(Beginning of GIVEN INFORMATION)

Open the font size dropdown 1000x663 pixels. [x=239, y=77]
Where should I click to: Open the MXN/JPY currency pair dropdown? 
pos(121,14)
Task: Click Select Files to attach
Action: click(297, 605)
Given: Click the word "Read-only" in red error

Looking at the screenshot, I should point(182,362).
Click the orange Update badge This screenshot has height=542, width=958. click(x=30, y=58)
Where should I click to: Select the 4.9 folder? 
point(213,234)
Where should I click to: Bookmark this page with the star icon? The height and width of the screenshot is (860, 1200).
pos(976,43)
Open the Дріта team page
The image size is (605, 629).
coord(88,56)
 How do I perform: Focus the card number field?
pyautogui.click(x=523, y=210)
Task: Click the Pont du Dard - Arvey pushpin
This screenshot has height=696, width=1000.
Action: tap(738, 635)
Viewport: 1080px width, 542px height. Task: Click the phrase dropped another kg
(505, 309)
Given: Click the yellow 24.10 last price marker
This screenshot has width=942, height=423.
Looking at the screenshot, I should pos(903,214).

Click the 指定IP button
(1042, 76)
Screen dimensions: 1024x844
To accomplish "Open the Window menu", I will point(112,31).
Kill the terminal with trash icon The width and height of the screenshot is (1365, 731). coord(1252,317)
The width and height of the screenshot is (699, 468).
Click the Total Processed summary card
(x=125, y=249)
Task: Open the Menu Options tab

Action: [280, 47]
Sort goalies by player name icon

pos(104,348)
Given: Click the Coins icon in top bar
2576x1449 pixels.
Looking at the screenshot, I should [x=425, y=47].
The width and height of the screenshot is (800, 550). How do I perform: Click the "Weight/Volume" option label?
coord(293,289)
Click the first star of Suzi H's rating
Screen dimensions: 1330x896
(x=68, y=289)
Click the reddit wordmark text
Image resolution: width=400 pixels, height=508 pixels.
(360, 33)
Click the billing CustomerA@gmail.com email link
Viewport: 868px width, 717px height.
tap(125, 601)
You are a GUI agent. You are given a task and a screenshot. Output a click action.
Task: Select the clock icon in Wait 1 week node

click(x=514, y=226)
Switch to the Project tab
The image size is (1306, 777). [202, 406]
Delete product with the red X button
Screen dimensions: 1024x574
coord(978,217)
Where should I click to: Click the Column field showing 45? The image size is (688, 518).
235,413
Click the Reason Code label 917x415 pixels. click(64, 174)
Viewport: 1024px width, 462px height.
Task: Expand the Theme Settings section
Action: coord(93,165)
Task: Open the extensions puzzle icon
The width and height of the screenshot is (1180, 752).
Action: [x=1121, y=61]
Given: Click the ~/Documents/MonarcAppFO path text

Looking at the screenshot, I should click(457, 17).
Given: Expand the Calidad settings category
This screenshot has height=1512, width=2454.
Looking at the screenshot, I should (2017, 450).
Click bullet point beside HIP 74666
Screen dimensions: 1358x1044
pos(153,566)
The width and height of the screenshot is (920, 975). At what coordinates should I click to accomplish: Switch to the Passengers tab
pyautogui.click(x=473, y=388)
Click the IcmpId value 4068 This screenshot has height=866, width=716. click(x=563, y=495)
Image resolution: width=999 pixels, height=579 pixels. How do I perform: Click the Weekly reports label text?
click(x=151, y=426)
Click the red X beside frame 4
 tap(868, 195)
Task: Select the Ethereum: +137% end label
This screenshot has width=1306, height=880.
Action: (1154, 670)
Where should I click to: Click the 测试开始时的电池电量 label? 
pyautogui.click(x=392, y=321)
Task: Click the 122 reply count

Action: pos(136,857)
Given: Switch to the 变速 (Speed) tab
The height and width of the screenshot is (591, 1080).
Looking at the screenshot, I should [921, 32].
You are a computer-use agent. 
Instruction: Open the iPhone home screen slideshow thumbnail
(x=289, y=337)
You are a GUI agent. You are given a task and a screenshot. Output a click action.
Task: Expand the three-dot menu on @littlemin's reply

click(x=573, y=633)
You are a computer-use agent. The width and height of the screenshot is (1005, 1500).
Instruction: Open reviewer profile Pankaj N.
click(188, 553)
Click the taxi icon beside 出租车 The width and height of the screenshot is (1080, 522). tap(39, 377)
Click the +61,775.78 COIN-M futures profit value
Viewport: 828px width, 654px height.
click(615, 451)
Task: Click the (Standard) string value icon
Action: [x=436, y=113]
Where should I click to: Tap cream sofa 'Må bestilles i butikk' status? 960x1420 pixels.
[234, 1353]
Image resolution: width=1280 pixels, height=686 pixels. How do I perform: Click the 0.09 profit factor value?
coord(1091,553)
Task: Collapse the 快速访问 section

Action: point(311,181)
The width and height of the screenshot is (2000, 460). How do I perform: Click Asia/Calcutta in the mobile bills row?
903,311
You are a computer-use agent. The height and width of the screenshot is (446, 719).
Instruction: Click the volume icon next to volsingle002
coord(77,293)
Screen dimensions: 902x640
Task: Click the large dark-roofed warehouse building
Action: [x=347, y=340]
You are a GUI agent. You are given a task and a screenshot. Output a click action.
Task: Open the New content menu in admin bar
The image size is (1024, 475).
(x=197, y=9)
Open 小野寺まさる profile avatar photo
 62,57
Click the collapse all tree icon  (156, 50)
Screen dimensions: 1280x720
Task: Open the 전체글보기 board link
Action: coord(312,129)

(End of GIVEN INFORMATION)

**REQUIRED ACTION**. Filter the lines above, keeping and copying those that contain "computer".

**TASK RESPONSE**.
You are a computer-use agent. 
You are a computer-use agent. The width and height of the screenshot is (1005, 1500).
You are a computer-use agent. The height and width of the screenshot is (446, 719).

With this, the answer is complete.